Figure 3.

T cell-dependent anti-tumor effects were critical for in vivo efficacy of DSP-0509 (A) LM8 cells were inoculated in C3H mice. 1 mg/kg of DSP-0509 was administered i.v. once a week from day 8. The tumor volume is the mean ± S.E.M. of each group (n=12/group), and differences were evaluated by the Dunnett test (**P<0.01). The number of metastasized nodes in the lung was evaluated 28 days after inoculation.

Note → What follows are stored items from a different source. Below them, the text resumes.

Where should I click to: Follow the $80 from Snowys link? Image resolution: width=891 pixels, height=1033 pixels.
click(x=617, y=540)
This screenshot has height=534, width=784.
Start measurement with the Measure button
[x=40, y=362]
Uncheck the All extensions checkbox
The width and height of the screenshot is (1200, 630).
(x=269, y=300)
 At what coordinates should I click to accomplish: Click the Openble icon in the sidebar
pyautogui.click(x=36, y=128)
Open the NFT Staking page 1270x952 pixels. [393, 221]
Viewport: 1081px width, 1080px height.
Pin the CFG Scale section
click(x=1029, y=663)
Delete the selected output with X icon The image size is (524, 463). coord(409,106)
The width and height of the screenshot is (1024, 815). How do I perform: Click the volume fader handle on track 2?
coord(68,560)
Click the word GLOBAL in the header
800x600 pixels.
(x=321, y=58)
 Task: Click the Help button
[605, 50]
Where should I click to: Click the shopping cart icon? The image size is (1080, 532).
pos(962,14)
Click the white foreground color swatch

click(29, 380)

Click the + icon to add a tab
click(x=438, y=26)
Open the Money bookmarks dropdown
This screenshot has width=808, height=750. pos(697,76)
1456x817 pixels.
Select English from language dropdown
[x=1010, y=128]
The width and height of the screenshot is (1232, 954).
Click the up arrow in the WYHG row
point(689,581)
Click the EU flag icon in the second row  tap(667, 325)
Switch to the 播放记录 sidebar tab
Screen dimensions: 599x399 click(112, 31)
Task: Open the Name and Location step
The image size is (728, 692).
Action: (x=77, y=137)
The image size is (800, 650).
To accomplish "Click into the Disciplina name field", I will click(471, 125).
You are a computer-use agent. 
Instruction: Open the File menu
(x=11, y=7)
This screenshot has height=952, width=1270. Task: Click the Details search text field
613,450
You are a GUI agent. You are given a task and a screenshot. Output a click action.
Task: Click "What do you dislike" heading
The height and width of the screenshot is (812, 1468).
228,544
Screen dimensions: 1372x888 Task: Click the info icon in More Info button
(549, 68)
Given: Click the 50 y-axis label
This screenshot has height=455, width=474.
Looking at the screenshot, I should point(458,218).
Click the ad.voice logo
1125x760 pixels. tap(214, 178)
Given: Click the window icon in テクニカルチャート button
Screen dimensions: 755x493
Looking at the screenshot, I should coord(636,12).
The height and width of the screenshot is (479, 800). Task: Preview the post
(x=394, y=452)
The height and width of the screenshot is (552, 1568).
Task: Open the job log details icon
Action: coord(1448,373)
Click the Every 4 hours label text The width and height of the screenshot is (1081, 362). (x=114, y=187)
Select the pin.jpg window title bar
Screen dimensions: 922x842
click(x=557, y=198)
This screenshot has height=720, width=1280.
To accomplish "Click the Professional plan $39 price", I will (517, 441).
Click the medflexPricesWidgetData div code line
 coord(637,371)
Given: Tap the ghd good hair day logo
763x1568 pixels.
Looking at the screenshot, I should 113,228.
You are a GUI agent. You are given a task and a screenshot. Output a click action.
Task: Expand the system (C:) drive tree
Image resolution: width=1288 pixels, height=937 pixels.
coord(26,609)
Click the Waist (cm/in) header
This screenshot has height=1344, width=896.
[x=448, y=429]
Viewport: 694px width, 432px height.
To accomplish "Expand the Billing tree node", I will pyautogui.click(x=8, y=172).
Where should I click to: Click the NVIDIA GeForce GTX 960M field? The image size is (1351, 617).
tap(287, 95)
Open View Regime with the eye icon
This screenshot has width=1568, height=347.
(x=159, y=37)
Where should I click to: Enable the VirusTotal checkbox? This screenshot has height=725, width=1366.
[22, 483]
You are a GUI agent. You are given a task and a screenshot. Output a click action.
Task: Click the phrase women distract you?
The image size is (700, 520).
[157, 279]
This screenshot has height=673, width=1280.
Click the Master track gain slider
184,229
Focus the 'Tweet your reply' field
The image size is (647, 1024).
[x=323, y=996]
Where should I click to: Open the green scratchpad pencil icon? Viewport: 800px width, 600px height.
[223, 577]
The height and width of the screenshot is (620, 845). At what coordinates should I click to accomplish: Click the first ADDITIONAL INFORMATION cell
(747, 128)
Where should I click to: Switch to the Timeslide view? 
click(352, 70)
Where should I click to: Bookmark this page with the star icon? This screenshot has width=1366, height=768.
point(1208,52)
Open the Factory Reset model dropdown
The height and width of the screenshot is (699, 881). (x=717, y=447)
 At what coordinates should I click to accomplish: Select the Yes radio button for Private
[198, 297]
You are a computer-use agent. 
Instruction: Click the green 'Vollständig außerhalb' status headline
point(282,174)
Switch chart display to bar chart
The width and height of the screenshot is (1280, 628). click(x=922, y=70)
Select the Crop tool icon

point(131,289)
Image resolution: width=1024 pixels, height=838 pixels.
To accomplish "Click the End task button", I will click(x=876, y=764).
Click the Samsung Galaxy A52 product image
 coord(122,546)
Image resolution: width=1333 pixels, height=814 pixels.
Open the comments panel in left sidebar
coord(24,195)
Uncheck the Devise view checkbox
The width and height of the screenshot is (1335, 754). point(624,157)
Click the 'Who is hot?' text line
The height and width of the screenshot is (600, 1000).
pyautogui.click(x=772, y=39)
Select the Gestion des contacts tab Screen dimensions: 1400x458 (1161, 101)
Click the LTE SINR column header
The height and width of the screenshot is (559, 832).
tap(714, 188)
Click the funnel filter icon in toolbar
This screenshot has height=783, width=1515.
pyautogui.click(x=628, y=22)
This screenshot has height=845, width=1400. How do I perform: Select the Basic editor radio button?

The values are mean ± S.E.M of each group and differences were determined by the t-test (***P<0.001). (B) CT26 cells were inoculated in the subcutaneous both right and left dorsal flanks of Balb/c mice. 5 mg/kg of DSP-0509 was administered i.v. once a week from Day 7. 5% imiquimod cream was applied to primary tumor 4 times a week. The values are the mean ± S.E.M. of each group (n=6/group), and differences were determined by the Dunnett test (*P<0.05) (**P<0.01). (C) CT26 cells were inoculated in the subcutaneous dorsal flanks of Balb/c mice and Balb/c nude mice. 5 mg/kg of DSP-0509 was administered i.v. once a week from Day 5. The values are the mean ± S.E.M. of each group (n=6/group), and differences were determined by the Dunnett test (*P<0.01). (D) Each cell line was inoculated in the subcutaneous dorsal flanks of the respective host mouse. 5 mg/kg of DSP-0509 was administered i.v. once a week. The tumor volume is the mean ± S.E.M. of each group, and differences were evaluated by the Dunnett test (**P<0.01) (E) The frequency of CD8⁺ T cell at the tumor site in each model was analyzed by flow cytometry. Tumors were collected on days 5-10 after inoculation. Efficient in the graph means DSP-0509 reduced tumor growth statistically significant in Figure 3D . ns, not significant.